## Goal of the exercise
Output every row below unchanged, keeping each line and its order intact.

## Interface element rows
Begin
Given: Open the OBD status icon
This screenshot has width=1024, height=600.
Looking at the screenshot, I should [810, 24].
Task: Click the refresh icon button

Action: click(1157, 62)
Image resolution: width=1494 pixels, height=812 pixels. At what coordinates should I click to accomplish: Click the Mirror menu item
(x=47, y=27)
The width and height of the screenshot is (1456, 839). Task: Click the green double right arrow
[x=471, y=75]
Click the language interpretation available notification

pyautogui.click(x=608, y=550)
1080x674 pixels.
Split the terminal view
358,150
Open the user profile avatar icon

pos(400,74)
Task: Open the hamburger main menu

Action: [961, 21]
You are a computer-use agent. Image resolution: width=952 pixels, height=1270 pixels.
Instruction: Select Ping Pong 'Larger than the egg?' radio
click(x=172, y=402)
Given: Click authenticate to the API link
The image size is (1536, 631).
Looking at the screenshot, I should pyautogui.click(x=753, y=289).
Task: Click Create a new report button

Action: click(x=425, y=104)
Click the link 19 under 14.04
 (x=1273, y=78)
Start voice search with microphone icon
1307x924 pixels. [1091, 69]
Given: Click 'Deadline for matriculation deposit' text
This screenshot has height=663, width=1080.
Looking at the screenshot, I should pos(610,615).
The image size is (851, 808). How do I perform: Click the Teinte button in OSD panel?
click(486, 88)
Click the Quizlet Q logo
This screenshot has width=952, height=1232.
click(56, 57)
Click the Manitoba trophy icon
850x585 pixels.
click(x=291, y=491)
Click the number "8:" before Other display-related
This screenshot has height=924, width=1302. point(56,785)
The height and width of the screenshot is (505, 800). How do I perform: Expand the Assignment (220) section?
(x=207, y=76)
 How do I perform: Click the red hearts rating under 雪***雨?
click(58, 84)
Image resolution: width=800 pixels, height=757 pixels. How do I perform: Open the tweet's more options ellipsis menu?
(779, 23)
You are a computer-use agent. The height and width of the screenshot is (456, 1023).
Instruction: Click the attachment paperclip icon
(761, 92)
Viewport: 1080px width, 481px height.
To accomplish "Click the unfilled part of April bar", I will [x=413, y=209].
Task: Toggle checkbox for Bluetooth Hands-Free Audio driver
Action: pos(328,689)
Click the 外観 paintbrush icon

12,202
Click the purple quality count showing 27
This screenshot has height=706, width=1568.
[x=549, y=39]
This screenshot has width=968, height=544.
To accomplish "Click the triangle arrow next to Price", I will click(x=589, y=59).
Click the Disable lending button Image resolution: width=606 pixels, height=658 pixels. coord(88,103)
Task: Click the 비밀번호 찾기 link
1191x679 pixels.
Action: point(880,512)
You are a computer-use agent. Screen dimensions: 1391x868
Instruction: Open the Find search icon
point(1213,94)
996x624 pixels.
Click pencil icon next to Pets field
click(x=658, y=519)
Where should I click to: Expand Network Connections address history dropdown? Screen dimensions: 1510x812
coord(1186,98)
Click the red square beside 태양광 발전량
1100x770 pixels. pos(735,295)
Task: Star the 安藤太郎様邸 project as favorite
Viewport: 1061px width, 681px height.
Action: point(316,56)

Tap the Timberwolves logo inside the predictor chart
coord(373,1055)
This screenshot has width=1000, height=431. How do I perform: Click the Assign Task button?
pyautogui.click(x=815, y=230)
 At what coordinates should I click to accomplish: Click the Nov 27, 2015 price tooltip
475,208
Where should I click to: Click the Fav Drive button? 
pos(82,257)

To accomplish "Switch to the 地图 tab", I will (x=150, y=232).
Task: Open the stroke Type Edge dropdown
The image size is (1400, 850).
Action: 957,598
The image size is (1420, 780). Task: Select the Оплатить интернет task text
End
## Task result
Given: Open the OBD status icon
This screenshot has width=1024, height=600.
Looking at the screenshot, I should [810, 24].
Task: Click the refresh icon button

Action: click(1157, 62)
Image resolution: width=1494 pixels, height=812 pixels. At what coordinates should I click to accomplish: Click the Mirror menu item
(x=47, y=27)
The width and height of the screenshot is (1456, 839). Task: Click the green double right arrow
[x=471, y=75]
Click the language interpretation available notification

pyautogui.click(x=608, y=550)
1080x674 pixels.
Split the terminal view
358,150
Open the user profile avatar icon

pos(400,74)
Task: Open the hamburger main menu

Action: [961, 21]
You are a computer-use agent. Image resolution: width=952 pixels, height=1270 pixels.
Instruction: Select Ping Pong 'Larger than the egg?' radio
click(x=172, y=402)
Given: Click authenticate to the API link
The image size is (1536, 631).
Looking at the screenshot, I should pyautogui.click(x=753, y=289).
Task: Click Create a new report button

Action: click(x=425, y=104)
Click the link 19 under 14.04
 (x=1273, y=78)
Start voice search with microphone icon
1307x924 pixels. [1091, 69]
Given: Click 'Deadline for matriculation deposit' text
This screenshot has height=663, width=1080.
Looking at the screenshot, I should pos(610,615).
The image size is (851, 808). How do I perform: Click the Teinte button in OSD panel?
click(486, 88)
Click the Quizlet Q logo
This screenshot has width=952, height=1232.
click(56, 57)
Click the Manitoba trophy icon
850x585 pixels.
click(x=291, y=491)
Click the number "8:" before Other display-related
This screenshot has height=924, width=1302. point(56,785)
The height and width of the screenshot is (505, 800). How do I perform: Expand the Assignment (220) section?
(x=207, y=76)
 How do I perform: Click the red hearts rating under 雪***雨?
click(58, 84)
Image resolution: width=800 pixels, height=757 pixels. How do I perform: Open the tweet's more options ellipsis menu?
(779, 23)
You are a computer-use agent. The height and width of the screenshot is (456, 1023).
Instruction: Click the attachment paperclip icon
(761, 92)
Viewport: 1080px width, 481px height.
To accomplish "Click the unfilled part of April bar", I will [x=413, y=209].
Task: Toggle checkbox for Bluetooth Hands-Free Audio driver
Action: pos(328,689)
Click the 外観 paintbrush icon

12,202
Click the purple quality count showing 27
This screenshot has height=706, width=1568.
[x=549, y=39]
This screenshot has width=968, height=544.
To accomplish "Click the triangle arrow next to Price", I will click(x=589, y=59).
Click the Disable lending button Image resolution: width=606 pixels, height=658 pixels. coord(88,103)
Task: Click the 비밀번호 찾기 link
1191x679 pixels.
Action: point(880,512)
You are a computer-use agent. Screen dimensions: 1391x868
Instruction: Open the Find search icon
point(1213,94)
996x624 pixels.
Click pencil icon next to Pets field
click(x=658, y=519)
Where should I click to: Expand Network Connections address history dropdown? Screen dimensions: 1510x812
coord(1186,98)
Click the red square beside 태양광 발전량
1100x770 pixels. pos(735,295)
Task: Star the 安藤太郎様邸 project as favorite
Viewport: 1061px width, 681px height.
Action: point(316,56)

Tap the Timberwolves logo inside the predictor chart
coord(373,1055)
This screenshot has width=1000, height=431. How do I perform: Click the Assign Task button?
pyautogui.click(x=815, y=230)
 At what coordinates should I click to accomplish: Click the Nov 27, 2015 price tooltip
475,208
Where should I click to: Click the Fav Drive button? 
pos(82,257)

To accomplish "Switch to the 地图 tab", I will (x=150, y=232).
Task: Open the stroke Type Edge dropdown
The image size is (1400, 850).
Action: 957,598
The image size is (1420, 780). Task: Select the Оплатить интернет task text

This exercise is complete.